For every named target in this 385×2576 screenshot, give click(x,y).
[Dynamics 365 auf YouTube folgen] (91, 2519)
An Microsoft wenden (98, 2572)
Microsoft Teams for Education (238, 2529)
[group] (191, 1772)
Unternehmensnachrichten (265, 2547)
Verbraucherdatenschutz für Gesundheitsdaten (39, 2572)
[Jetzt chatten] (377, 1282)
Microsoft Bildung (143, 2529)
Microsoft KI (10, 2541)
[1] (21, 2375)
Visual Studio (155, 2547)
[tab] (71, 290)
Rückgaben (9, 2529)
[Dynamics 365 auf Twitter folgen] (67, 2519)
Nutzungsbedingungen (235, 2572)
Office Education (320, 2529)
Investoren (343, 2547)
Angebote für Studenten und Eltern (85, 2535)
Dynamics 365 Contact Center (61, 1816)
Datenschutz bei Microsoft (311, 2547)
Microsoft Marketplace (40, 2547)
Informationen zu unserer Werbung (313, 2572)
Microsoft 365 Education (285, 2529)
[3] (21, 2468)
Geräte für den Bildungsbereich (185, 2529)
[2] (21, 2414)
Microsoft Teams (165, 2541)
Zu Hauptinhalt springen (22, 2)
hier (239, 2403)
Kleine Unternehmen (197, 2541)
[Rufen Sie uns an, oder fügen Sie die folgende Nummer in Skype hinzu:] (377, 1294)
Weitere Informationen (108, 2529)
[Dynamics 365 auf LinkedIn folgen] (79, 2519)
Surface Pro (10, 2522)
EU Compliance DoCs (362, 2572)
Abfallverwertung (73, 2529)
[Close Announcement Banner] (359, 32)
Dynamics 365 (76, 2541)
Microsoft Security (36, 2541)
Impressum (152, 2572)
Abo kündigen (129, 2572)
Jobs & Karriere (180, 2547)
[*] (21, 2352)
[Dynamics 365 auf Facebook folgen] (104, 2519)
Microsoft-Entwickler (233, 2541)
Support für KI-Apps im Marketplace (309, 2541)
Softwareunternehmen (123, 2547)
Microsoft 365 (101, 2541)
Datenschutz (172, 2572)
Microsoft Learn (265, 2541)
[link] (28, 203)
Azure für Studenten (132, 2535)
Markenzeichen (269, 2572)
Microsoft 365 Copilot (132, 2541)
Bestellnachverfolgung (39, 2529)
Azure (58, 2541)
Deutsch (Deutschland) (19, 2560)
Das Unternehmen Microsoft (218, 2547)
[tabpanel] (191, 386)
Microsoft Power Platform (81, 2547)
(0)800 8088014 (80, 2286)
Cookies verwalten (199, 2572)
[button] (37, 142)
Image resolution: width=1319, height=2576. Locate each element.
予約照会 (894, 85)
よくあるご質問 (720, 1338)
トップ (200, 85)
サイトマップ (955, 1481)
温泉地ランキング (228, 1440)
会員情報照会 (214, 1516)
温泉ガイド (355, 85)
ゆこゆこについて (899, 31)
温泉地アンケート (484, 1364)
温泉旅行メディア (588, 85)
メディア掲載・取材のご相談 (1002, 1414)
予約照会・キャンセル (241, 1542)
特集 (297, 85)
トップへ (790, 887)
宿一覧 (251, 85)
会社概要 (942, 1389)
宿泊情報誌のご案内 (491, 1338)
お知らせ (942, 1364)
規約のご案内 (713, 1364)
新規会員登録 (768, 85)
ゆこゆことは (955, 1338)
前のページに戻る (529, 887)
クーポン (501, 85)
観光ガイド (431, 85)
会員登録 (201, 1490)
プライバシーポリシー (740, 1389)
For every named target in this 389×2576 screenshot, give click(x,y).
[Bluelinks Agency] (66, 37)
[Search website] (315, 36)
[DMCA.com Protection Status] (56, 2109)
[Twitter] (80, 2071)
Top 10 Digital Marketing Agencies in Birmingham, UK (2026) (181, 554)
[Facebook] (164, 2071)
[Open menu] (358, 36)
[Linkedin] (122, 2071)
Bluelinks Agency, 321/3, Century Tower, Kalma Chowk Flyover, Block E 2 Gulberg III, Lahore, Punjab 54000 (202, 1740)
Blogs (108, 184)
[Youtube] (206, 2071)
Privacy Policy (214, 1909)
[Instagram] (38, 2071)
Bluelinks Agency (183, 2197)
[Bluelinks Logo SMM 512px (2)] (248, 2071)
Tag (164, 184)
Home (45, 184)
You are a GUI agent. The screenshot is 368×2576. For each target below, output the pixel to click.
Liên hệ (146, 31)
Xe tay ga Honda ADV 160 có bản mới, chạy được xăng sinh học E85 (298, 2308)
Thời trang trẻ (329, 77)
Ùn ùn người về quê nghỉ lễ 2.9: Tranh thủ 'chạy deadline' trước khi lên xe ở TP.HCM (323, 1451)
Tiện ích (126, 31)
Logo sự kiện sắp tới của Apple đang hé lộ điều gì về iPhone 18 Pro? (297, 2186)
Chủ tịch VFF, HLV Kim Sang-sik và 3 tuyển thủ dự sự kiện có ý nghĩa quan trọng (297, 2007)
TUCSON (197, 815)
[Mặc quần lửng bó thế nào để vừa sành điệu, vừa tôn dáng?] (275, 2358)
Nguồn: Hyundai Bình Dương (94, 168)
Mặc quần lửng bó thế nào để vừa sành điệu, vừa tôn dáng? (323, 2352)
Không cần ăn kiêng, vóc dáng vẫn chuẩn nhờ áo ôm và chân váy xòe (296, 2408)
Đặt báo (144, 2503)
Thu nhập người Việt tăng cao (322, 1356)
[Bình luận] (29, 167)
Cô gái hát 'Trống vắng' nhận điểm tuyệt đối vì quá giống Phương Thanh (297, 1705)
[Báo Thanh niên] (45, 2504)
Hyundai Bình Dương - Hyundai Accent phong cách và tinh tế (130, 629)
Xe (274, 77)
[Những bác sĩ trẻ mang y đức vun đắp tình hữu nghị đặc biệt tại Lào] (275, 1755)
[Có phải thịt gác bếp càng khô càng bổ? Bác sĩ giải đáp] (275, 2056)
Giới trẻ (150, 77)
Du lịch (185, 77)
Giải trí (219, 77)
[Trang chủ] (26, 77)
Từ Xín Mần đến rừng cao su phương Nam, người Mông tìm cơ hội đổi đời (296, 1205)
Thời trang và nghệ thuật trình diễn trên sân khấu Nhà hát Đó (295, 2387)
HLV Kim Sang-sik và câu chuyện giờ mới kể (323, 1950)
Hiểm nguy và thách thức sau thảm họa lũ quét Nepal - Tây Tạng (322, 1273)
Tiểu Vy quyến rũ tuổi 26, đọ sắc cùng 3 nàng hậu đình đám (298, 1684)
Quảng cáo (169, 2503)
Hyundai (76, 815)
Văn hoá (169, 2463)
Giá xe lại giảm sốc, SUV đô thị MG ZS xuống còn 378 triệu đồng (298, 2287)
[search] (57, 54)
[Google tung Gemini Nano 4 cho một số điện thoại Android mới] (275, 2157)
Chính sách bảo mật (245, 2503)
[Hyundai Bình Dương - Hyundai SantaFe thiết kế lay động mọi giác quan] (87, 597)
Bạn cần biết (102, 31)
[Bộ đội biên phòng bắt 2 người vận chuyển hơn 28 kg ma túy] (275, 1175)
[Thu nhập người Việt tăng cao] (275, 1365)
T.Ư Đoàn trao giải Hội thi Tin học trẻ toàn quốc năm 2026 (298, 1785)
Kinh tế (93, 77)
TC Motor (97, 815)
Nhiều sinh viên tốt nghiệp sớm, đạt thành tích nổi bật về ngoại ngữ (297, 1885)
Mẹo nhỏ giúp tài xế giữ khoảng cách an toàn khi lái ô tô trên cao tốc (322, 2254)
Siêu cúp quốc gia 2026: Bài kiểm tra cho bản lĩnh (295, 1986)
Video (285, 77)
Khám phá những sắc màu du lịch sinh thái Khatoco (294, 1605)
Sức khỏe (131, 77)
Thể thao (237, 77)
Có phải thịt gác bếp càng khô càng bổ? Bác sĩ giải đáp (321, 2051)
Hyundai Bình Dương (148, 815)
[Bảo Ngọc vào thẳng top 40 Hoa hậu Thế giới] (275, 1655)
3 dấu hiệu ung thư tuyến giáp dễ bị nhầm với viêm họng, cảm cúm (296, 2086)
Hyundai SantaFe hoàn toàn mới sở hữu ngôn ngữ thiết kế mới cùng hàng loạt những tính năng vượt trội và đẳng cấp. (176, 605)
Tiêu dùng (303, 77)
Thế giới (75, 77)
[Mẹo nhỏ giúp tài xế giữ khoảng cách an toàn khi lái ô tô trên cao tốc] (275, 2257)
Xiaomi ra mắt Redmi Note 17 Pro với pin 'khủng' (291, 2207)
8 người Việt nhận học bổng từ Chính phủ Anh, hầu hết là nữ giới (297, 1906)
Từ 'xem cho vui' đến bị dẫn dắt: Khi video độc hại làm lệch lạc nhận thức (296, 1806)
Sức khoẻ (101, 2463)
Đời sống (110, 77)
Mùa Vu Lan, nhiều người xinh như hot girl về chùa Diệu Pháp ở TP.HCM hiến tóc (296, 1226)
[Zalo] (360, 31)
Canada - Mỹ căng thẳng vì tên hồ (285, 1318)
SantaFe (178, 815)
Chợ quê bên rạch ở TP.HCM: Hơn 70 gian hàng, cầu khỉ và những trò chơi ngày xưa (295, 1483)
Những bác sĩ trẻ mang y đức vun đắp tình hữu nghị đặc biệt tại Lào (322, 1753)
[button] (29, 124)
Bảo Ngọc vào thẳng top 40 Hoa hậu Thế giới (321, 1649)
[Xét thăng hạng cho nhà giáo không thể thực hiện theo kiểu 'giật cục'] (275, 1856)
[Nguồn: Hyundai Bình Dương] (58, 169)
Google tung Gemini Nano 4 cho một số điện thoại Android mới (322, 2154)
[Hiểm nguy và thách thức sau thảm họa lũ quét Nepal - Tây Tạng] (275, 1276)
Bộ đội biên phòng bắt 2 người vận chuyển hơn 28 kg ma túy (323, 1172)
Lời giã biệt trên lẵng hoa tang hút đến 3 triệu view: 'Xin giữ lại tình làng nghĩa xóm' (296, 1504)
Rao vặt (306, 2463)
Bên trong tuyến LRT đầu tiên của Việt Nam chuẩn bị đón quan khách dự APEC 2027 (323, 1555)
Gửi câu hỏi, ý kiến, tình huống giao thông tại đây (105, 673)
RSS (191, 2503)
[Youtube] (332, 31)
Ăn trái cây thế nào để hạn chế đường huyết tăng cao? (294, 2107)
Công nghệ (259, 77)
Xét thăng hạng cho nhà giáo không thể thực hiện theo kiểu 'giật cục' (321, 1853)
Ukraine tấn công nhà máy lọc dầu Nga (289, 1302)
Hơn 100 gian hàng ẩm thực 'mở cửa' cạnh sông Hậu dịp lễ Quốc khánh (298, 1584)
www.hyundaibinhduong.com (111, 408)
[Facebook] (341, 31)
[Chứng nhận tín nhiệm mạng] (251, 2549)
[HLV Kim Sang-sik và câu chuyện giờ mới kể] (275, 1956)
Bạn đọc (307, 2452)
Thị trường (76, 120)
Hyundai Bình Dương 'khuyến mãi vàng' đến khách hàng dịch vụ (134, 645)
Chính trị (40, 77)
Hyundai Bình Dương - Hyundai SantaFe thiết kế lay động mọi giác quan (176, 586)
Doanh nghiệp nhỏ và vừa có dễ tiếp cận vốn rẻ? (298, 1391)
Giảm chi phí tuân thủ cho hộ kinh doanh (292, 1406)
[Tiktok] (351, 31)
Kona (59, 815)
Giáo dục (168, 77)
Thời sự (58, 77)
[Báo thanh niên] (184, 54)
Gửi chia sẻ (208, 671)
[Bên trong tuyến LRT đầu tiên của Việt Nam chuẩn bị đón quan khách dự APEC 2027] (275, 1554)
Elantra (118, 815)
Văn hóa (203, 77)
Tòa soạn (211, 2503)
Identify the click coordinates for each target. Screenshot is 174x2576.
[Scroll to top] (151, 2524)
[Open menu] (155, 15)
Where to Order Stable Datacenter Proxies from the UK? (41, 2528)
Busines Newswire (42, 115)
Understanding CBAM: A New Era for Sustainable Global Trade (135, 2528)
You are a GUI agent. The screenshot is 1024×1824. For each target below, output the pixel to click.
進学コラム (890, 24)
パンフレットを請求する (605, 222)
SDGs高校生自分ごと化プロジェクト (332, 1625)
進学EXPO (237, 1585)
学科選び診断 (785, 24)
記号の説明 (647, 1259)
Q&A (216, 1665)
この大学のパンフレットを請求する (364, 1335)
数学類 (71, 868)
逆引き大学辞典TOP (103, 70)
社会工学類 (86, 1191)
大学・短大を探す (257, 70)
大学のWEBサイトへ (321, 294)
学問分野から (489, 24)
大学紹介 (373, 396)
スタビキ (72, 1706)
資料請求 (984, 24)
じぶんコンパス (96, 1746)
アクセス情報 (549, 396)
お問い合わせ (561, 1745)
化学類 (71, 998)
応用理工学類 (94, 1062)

+ + + +

Exercise objective:
From the entries above, restate word for word the lines from the line containing "You are a GUI agent. The screenshot is 368×2576." to the line containing "Logo sự kiện", both ends included, and nothing more.

Solution below:
You are a GUI agent. The screenshot is 368×2576. For each target below, output the pixel to click.
Liên hệ (146, 31)
Xe tay ga Honda ADV 160 có bản mới, chạy được xăng sinh học E85 (298, 2308)
Thời trang trẻ (329, 77)
Ùn ùn người về quê nghỉ lễ 2.9: Tranh thủ 'chạy deadline' trước khi lên xe ở TP.HCM (323, 1451)
Tiện ích (126, 31)
Logo sự kiện sắp tới của Apple đang hé lộ điều gì về iPhone 18 Pro? (297, 2186)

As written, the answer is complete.